Quem lê, mesmo que superficialmente, a primeira carta que o apóstolo Paulo escreveu aos cristãos coríntios, a qual faz parte do Novo Testamento, percebe facilmente que ela teve como objetivo resolver uma série de problemas surgidos naquela comunidade depois que ele partiu para outros destinos missionários. Um desses problemas, talvez o maior, era a desunião da igreja, que se manifestava de várias maneiras: a divisão em grupos partidários (autodenominados seguidores de Paulo, ou de Apolo, ou de Pedro, ou de Cristo), a existência de ações judiciais de uns irmãos contra outros, as acusações mútuas com respeito à participação nas práticas idolátricas, a falta de comunhão verdadeira na celebração da ceia do Senhor e as divergências quanto à posse e importância dos chamados dons do Espírito.
A discussão dessas questões oportunizou uma das mais belas páginas de toda a literatura mundial, que é o poema que muito mais tarde se tornou conhecido como capítulo 13 de 1Coríntios (a divisão da Bíblia em capítulos ocorreu mais de mil e duzentos anos após a carta ter sido escrita). O diagnóstico de Paulo para a desunião da igreja é que lhe faltava amor; sobravam orgulho, vaidade, preconceito, exibicionismo de dons, de conhecimento e de atos grandiosos, mas faltava amor. Mas a questão com a qual Paulo se debate mais extensamente é a da busca de supremacia por meio da posse de dons espirituais. Ele gasta três dos dezesseis capítulos com esse assunto. É aí que se aplica melhor o grande poema de Paulo, que começa assim: “Se eu falasse as línguas dos homens e dos anjos, mas não tivesse amor…”.
E é justamente para demolir a suposta supremacia do dom de línguas que Paulo gasta todo o capítulo 14 de 1Coríntios. O apóstolo diz que a prática do dom de línguas sem amor é só barulho, como um sino que ressoa ou címbalo que retine (cap.13.1), ou como uma trombeta que não emite toque nítido, ou, ainda, o mesmo que falar ao vento (cap.14.7-9). A busca obsessiva por ter o dom de línguas é falta de amor e submissão ao Espírito Santo, que é quem dá os dons a quem ele quer dar, e não exatamente a quem quer tê-los (cap.12.11). A prática do dom de línguas sem amor pode tornar-se, e frequentemente isso acontece, uma tentativa frustrada de falar aos homens (cap.14.15 – “Como poderão louvar com vocês aqueles que não os entendem?”), bem como uma falha em testemunhar de Deus aos descrentes (cap.14.23).

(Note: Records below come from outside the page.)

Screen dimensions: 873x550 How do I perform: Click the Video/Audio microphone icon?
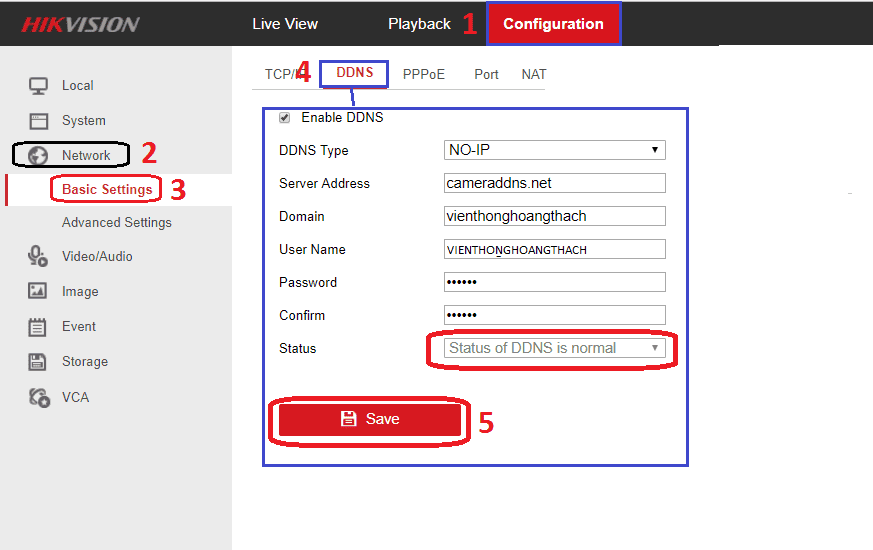38,256
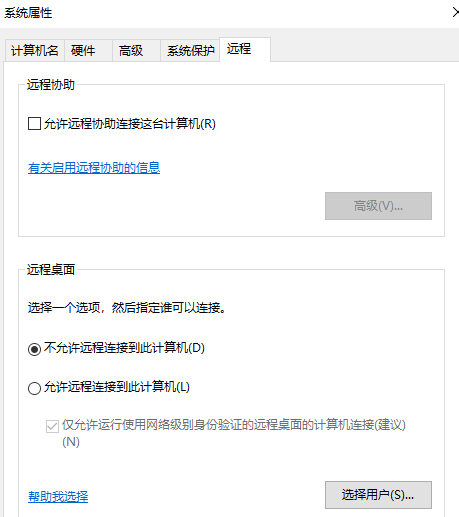This screenshot has height=517, width=459.
Task: Choose the 允许远程连接到此计算机(L) radio circle
Action: (x=34, y=388)
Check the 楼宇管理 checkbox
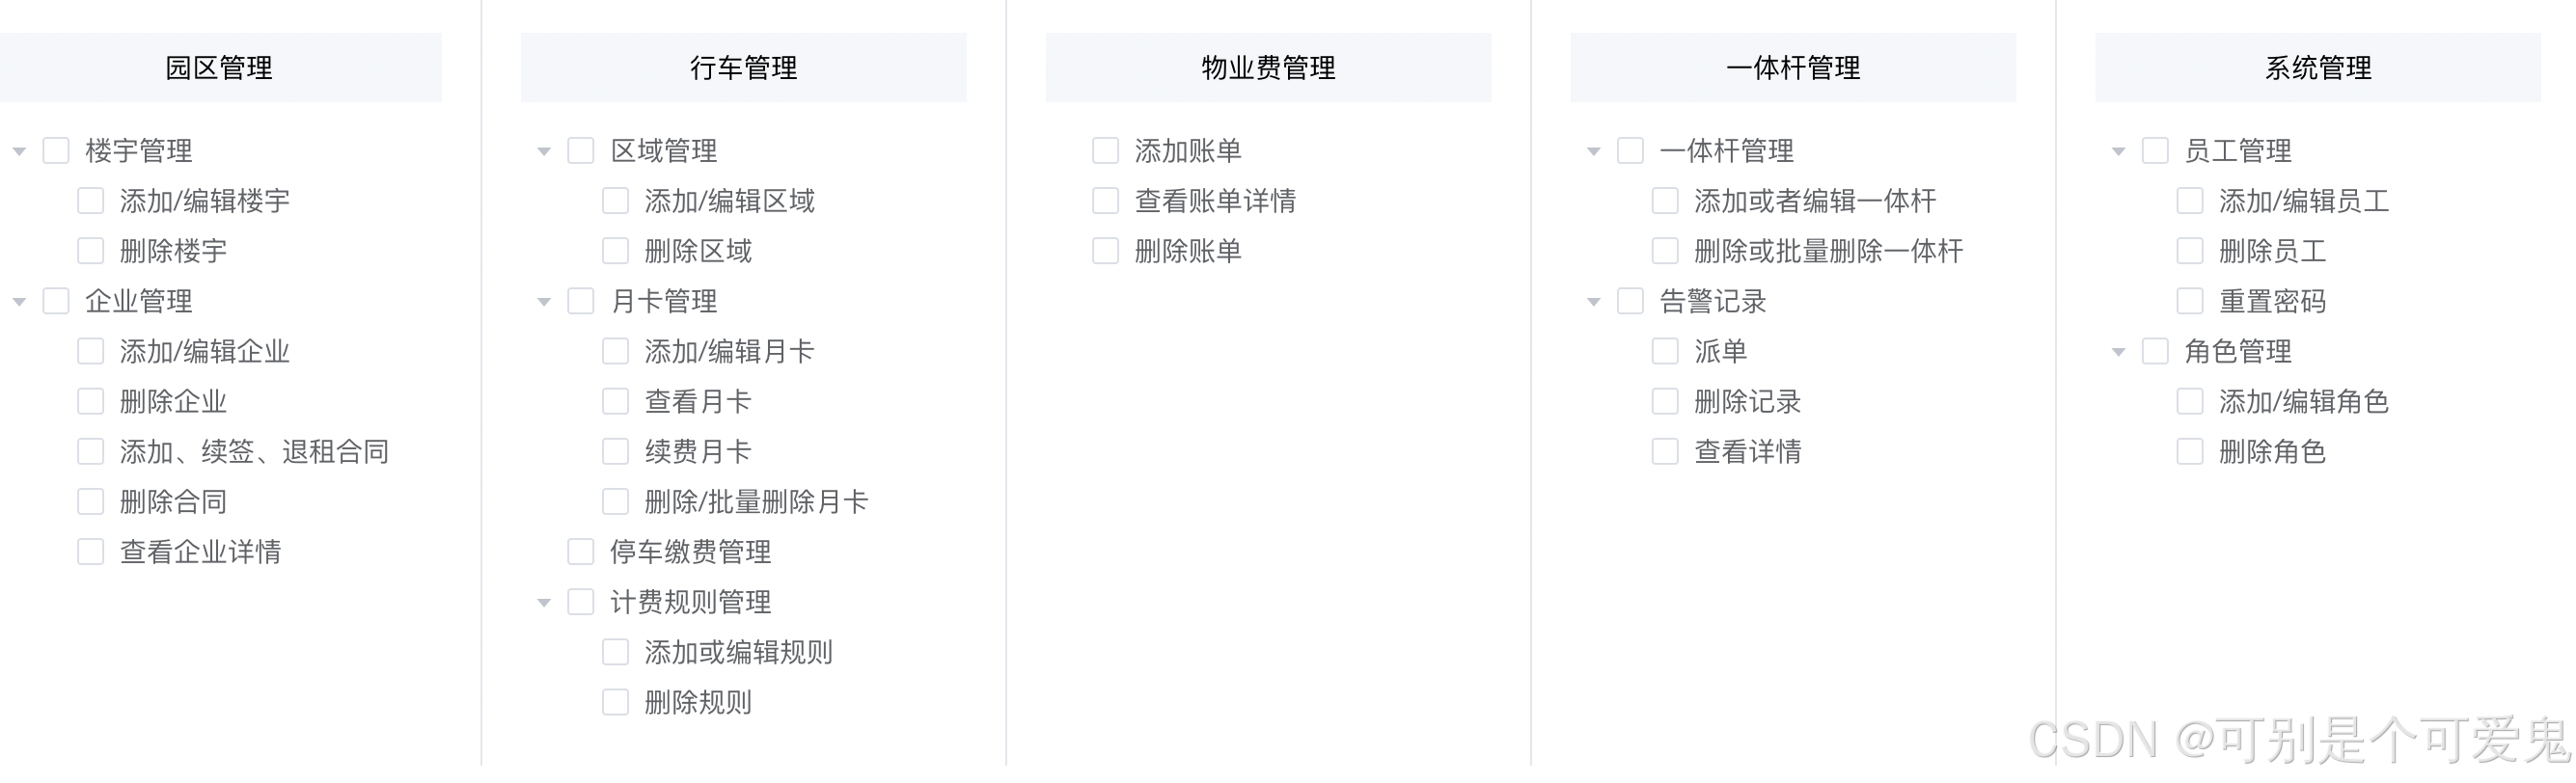2576x783 pixels. (x=56, y=150)
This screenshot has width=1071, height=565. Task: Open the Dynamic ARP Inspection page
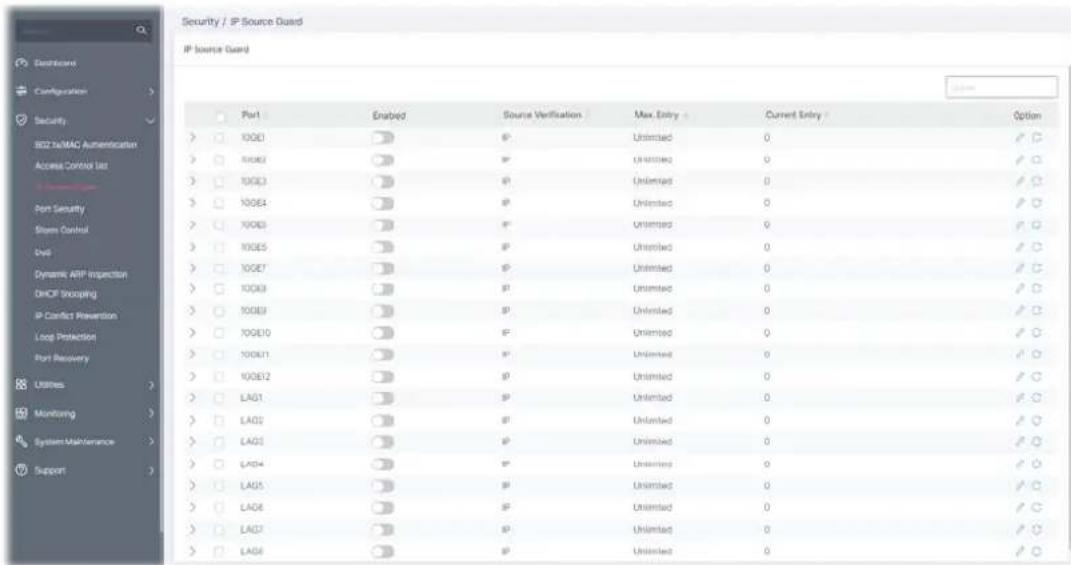tap(81, 274)
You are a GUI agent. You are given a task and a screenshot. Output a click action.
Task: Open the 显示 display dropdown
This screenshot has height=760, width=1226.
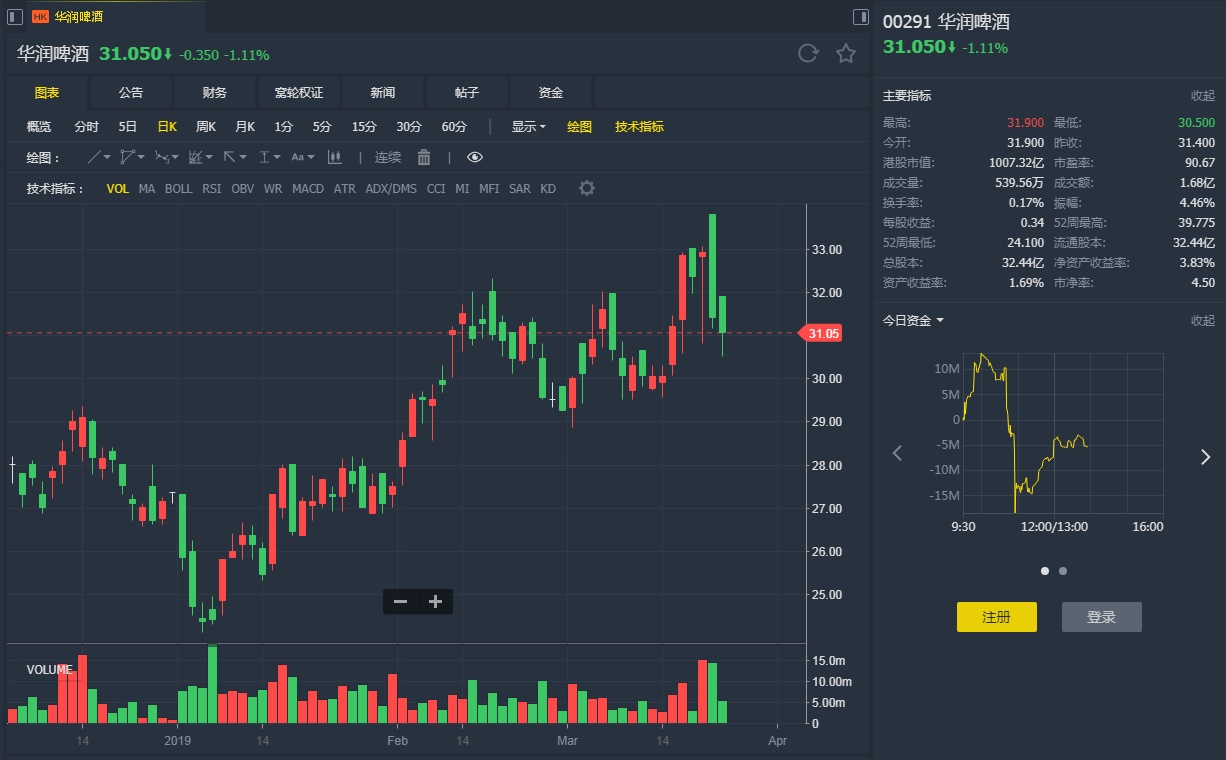tap(528, 126)
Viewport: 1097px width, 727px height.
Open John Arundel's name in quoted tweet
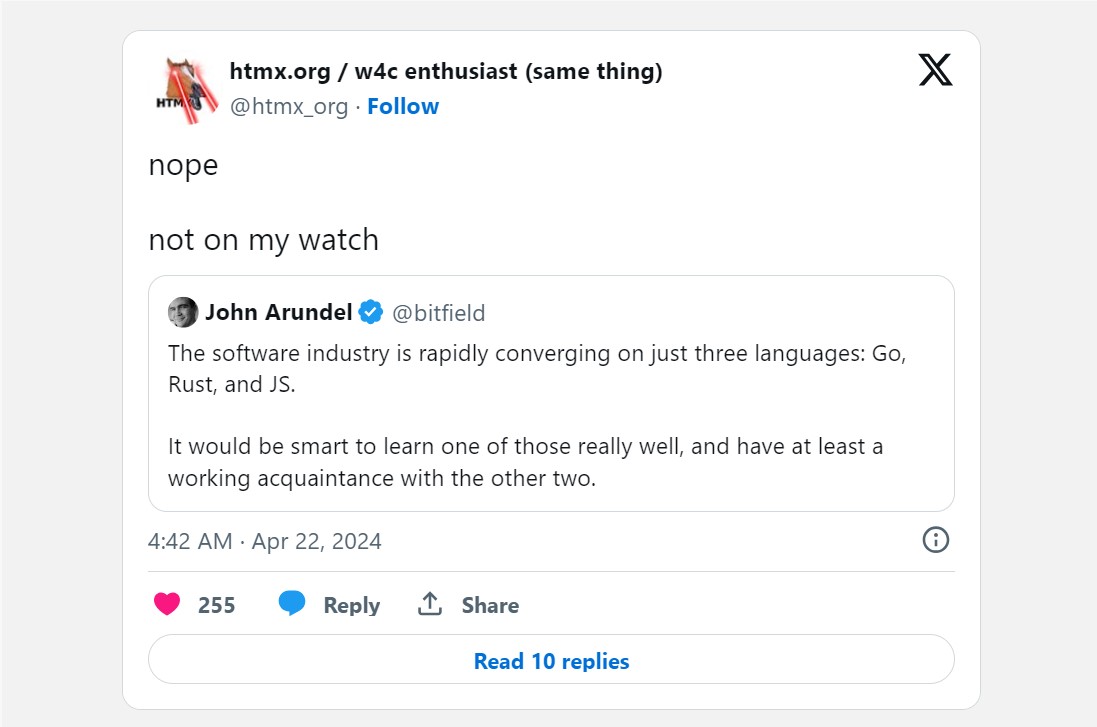click(x=278, y=312)
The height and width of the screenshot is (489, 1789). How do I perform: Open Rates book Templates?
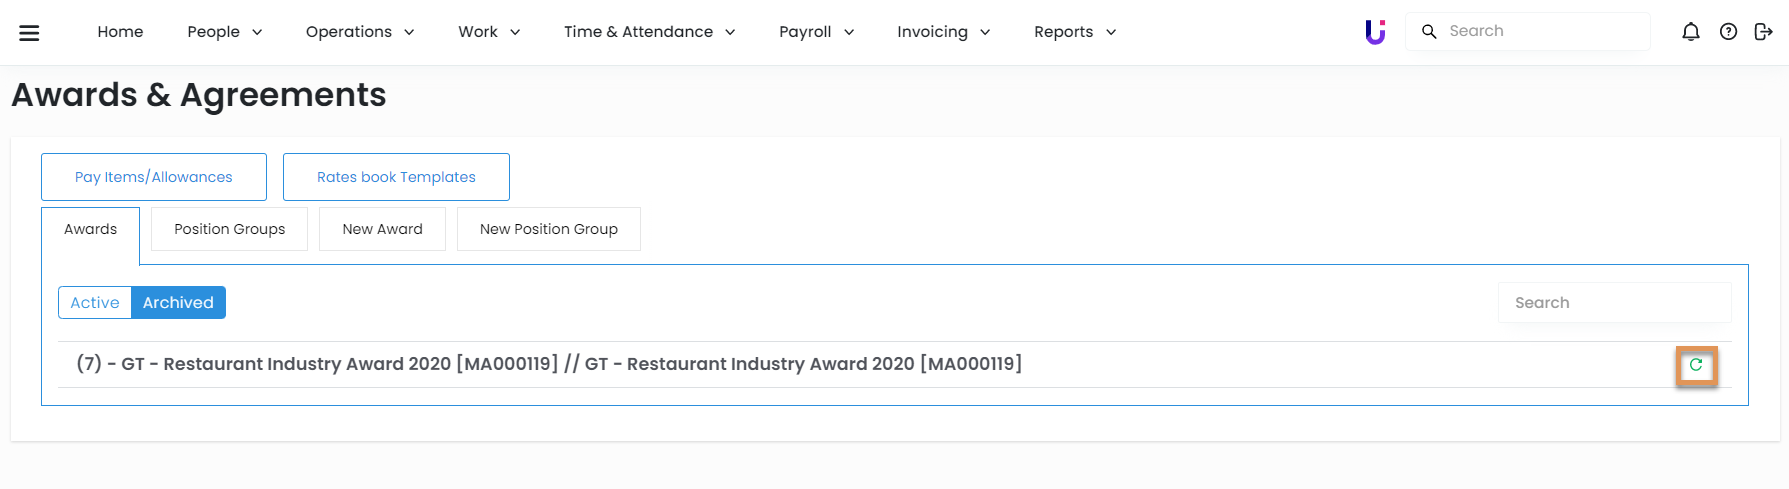coord(396,177)
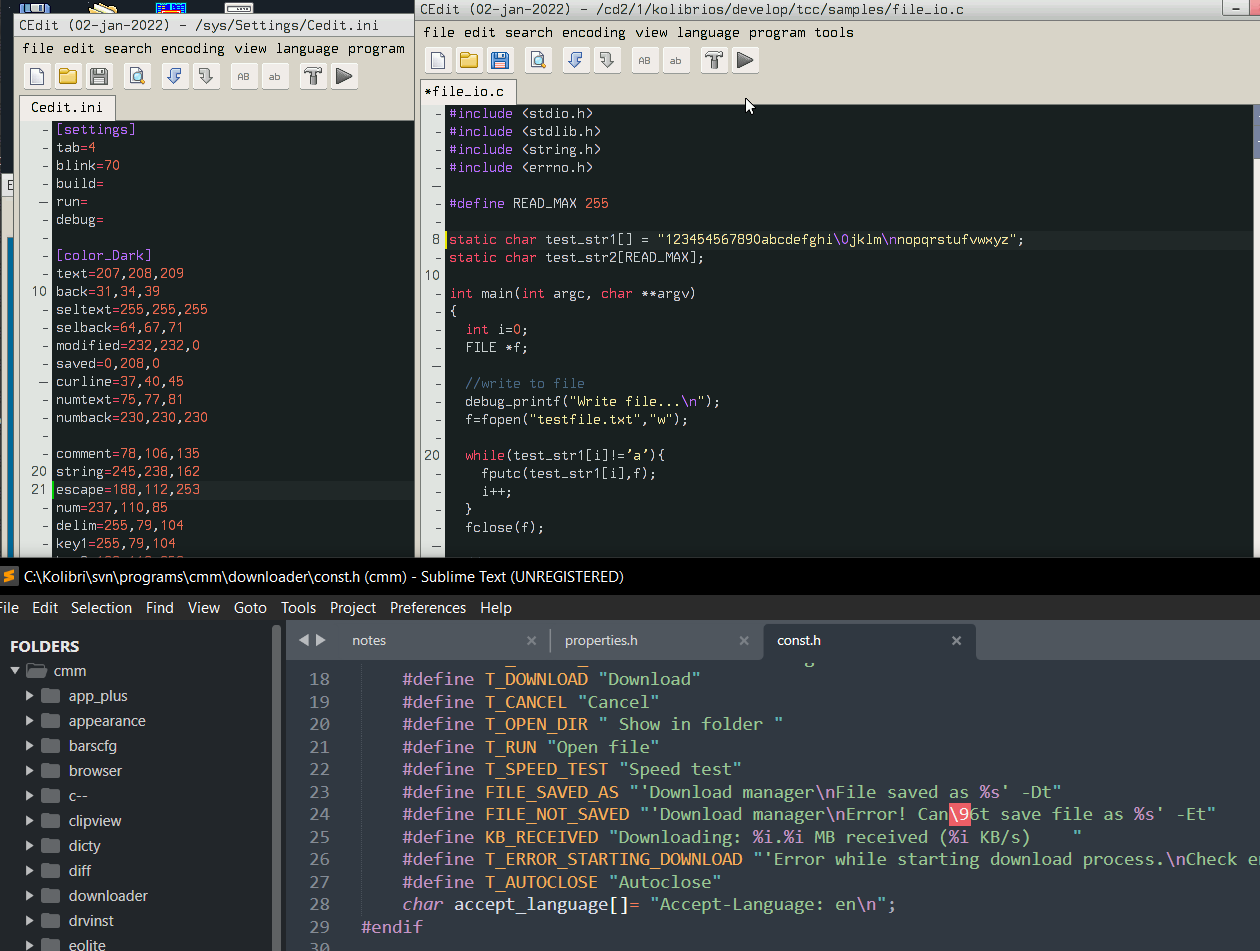Click the tab scroll left arrow in Sublime
The image size is (1260, 951).
304,640
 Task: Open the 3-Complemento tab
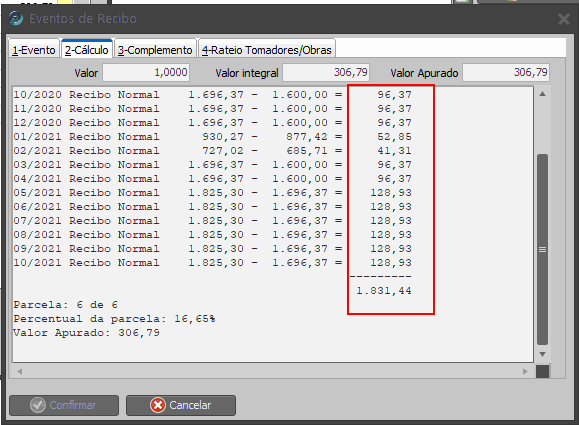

O falar em línguas não tem proveito comum, pode-se dizer que é um dom “egoísta”, não existe nele um compartilhamento amoroso (cap.14.2-4 – “Quem fala em línguas fala apenas com Deus” e “Quem fala em línguas fortalece a si mesmo”). O uso do dom de línguas deve ser moderado pela racionalidade (Cap.14.15), a qual, justamente, permite esse compartilhamento amoroso. A exibição da capacidade de falar em línguas pode ser evidência de infantilidade espiritual (Cap.14.20), de alguém que somente busca atenção para si mesmo, e isso não é amor. A prática generalizada e incontrolada do dom de línguas pode descambar em desordem no culto e escândalo para os não crentes (Cap.14.39,23), o que, com certeza, não promove o amor.
Por outro lado, Paulo diz que os dons que promovem o amor, os que são praticados com amor, são aqueles que se usa para benefício de todos (cap.12.7), são os que se recebe em submissão amorosa ao Espírito de Deus, que os dá conforme a sua vontade (cap.12.11), são os que promovem a decência e a ordem (cap.14.39), são os que se pratica com humildade, isto é, sem objetivo de supremacia, e com entendimento, quer dizer, sob o domínio da inteligência (Cap.14.18).